**** Material provided ****
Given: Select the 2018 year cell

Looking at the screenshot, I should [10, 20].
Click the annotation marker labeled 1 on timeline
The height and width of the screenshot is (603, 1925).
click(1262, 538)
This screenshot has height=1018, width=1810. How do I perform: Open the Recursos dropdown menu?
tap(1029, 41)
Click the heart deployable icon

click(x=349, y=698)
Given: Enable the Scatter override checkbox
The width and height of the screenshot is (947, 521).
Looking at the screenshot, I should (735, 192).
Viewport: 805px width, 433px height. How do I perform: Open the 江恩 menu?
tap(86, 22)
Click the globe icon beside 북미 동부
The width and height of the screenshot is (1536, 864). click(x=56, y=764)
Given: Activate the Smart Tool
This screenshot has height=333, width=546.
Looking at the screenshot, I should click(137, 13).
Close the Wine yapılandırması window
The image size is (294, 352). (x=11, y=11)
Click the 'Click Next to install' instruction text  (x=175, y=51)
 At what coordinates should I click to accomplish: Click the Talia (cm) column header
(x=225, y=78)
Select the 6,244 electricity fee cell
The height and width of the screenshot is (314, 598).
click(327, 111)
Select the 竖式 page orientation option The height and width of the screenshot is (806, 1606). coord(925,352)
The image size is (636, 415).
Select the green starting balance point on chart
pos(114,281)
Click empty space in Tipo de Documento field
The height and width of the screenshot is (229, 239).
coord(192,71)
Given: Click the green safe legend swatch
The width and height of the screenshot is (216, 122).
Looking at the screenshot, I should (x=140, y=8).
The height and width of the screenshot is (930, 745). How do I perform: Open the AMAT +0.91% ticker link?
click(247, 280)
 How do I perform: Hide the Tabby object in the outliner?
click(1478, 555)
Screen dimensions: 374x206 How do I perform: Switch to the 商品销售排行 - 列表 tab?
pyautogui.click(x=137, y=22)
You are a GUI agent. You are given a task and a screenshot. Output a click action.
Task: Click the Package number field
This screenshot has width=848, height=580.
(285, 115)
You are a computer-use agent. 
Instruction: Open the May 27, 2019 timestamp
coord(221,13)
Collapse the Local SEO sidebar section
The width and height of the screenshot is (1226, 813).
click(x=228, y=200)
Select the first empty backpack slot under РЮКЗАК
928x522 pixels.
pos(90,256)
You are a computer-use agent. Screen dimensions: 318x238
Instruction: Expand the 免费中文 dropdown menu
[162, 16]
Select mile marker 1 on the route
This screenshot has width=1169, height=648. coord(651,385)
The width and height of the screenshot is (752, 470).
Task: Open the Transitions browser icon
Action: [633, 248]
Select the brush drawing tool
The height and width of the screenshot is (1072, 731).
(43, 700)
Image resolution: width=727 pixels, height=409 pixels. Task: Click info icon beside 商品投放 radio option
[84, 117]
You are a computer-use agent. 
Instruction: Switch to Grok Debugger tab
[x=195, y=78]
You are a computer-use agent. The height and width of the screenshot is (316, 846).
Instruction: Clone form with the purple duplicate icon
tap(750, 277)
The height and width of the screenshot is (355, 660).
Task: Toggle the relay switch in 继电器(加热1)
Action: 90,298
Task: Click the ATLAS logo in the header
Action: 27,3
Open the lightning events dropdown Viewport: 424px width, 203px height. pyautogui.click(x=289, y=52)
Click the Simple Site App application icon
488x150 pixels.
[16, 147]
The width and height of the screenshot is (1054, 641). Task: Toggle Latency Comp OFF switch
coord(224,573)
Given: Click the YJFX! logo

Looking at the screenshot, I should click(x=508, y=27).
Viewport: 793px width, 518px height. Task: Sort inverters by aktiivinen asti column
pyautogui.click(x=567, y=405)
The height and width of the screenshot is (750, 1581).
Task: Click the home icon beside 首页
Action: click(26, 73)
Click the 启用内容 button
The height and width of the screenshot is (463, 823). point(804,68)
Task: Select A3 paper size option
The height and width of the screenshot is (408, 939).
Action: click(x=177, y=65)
****
### Task
Reproduce all of the rows above, replacing "Tipo de Documento" with "Número de Documento" and leaving everything else unchanged.

### Task response
Given: Select the 2018 year cell

Looking at the screenshot, I should [10, 20].
Click the annotation marker labeled 1 on timeline
The height and width of the screenshot is (603, 1925).
click(1262, 538)
This screenshot has height=1018, width=1810. How do I perform: Open the Recursos dropdown menu?
tap(1029, 41)
Click the heart deployable icon

click(x=349, y=698)
Given: Enable the Scatter override checkbox
The width and height of the screenshot is (947, 521).
Looking at the screenshot, I should (735, 192).
Viewport: 805px width, 433px height. How do I perform: Open the 江恩 menu?
tap(86, 22)
Click the globe icon beside 북미 동부
The width and height of the screenshot is (1536, 864). click(x=56, y=764)
Given: Activate the Smart Tool
This screenshot has height=333, width=546.
Looking at the screenshot, I should click(137, 13).
Close the Wine yapılandırması window
The image size is (294, 352). (x=11, y=11)
Click the 'Click Next to install' instruction text  (x=175, y=51)
 At what coordinates should I click to accomplish: Click the Talia (cm) column header
(x=225, y=78)
Select the 6,244 electricity fee cell
The height and width of the screenshot is (314, 598).
click(327, 111)
Select the 竖式 page orientation option The height and width of the screenshot is (806, 1606). coord(925,352)
The image size is (636, 415).
Select the green starting balance point on chart
pos(114,281)
Click empty space in Número de Documento field
The height and width of the screenshot is (229, 239).
coord(192,71)
Given: Click the green safe legend swatch
The width and height of the screenshot is (216, 122).
Looking at the screenshot, I should (x=140, y=8).
The height and width of the screenshot is (930, 745). How do I perform: Open the AMAT +0.91% ticker link?
click(247, 280)
 How do I perform: Hide the Tabby object in the outliner?
click(1478, 555)
Screen dimensions: 374x206 How do I perform: Switch to the 商品销售排行 - 列表 tab?
pyautogui.click(x=137, y=22)
You are a GUI agent. You are given a task and a screenshot. Output a click action.
Task: Click the Package number field
This screenshot has width=848, height=580.
(285, 115)
You are a computer-use agent. 
Instruction: Open the May 27, 2019 timestamp
coord(221,13)
Collapse the Local SEO sidebar section
The width and height of the screenshot is (1226, 813).
click(x=228, y=200)
Select the first empty backpack slot under РЮКЗАК
928x522 pixels.
pos(90,256)
You are a computer-use agent. Screen dimensions: 318x238
Instruction: Expand the 免费中文 dropdown menu
[162, 16]
Select mile marker 1 on the route
This screenshot has width=1169, height=648. coord(651,385)
The width and height of the screenshot is (752, 470).
Task: Open the Transitions browser icon
Action: [633, 248]
Select the brush drawing tool
The height and width of the screenshot is (1072, 731).
(43, 700)
Image resolution: width=727 pixels, height=409 pixels. Task: Click info icon beside 商品投放 radio option
[84, 117]
You are a computer-use agent. 
Instruction: Switch to Grok Debugger tab
[x=195, y=78]
You are a computer-use agent. The height and width of the screenshot is (316, 846).
Instruction: Clone form with the purple duplicate icon
tap(750, 277)
The height and width of the screenshot is (355, 660).
Task: Toggle the relay switch in 继电器(加热1)
Action: 90,298
Task: Click the ATLAS logo in the header
Action: 27,3
Open the lightning events dropdown Viewport: 424px width, 203px height. pyautogui.click(x=289, y=52)
Click the Simple Site App application icon
488x150 pixels.
[16, 147]
The width and height of the screenshot is (1054, 641). Task: Toggle Latency Comp OFF switch
coord(224,573)
Given: Click the YJFX! logo

Looking at the screenshot, I should click(x=508, y=27).
Viewport: 793px width, 518px height. Task: Sort inverters by aktiivinen asti column
pyautogui.click(x=567, y=405)
The height and width of the screenshot is (750, 1581).
Task: Click the home icon beside 首页
Action: click(26, 73)
Click the 启用内容 button
The height and width of the screenshot is (463, 823). point(804,68)
Task: Select A3 paper size option
The height and width of the screenshot is (408, 939).
Action: click(x=177, y=65)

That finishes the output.